Given the entries that follow, write out exactly the lines starting at the one containing "Click the blue AI overview sparkle icon" and ending at the one containing "Click the info icon beside 20 Products", both ends included, and only those.

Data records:
===

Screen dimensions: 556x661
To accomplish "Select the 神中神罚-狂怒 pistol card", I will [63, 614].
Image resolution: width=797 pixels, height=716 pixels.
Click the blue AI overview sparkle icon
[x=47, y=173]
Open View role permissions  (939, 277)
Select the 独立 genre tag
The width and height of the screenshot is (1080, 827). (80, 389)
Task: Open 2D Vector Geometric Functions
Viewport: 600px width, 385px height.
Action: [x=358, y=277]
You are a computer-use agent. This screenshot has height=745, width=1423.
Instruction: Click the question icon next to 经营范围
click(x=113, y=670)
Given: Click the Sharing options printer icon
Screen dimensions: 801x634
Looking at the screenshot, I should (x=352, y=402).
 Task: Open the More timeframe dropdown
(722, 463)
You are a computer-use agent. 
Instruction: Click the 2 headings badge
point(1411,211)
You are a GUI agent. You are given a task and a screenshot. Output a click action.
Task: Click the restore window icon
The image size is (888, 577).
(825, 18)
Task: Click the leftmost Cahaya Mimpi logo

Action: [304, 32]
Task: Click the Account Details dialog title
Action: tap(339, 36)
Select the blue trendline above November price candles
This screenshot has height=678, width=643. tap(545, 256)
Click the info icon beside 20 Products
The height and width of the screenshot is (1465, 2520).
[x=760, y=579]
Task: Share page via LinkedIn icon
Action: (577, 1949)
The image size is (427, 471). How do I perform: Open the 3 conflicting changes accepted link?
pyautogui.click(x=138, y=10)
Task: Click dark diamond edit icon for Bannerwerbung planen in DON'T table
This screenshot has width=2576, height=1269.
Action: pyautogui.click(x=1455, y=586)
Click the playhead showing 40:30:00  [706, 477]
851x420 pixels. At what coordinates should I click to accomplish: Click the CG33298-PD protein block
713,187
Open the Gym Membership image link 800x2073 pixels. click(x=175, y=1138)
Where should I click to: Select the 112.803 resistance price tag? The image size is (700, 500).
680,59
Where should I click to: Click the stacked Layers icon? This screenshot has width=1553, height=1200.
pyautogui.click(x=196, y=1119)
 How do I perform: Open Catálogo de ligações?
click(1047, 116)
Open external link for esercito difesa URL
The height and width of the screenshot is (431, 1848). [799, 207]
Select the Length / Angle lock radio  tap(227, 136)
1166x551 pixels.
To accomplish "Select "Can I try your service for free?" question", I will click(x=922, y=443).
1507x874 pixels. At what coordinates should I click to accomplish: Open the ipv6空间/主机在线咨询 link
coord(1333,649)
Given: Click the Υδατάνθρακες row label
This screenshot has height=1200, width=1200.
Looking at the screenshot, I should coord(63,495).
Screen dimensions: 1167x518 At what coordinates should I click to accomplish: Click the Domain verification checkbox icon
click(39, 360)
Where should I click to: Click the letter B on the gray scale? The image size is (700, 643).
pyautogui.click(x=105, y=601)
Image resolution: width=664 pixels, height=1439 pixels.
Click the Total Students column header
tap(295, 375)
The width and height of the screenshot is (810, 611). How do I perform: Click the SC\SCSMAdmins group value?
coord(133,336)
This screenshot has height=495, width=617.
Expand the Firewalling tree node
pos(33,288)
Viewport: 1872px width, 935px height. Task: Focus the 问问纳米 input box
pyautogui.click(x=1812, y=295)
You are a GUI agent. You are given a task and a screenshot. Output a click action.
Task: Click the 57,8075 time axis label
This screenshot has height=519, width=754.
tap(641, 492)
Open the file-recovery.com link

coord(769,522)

===

- Exercise result:
Click the blue AI overview sparkle icon
[x=47, y=173]
Open View role permissions  (939, 277)
Select the 独立 genre tag
The width and height of the screenshot is (1080, 827). (80, 389)
Task: Open 2D Vector Geometric Functions
Viewport: 600px width, 385px height.
Action: [x=358, y=277]
You are a computer-use agent. This screenshot has height=745, width=1423.
Instruction: Click the question icon next to 经营范围
click(x=113, y=670)
Given: Click the Sharing options printer icon
Screen dimensions: 801x634
Looking at the screenshot, I should (x=352, y=402).
 Task: Open the More timeframe dropdown
(722, 463)
You are a computer-use agent. 
Instruction: Click the 2 headings badge
point(1411,211)
You are a GUI agent. You are given a task and a screenshot. Output a click action.
Task: Click the restore window icon
The image size is (888, 577).
(825, 18)
Task: Click the leftmost Cahaya Mimpi logo

Action: [304, 32]
Task: Click the Account Details dialog title
Action: tap(339, 36)
Select the blue trendline above November price candles
This screenshot has height=678, width=643. tap(545, 256)
Click the info icon beside 20 Products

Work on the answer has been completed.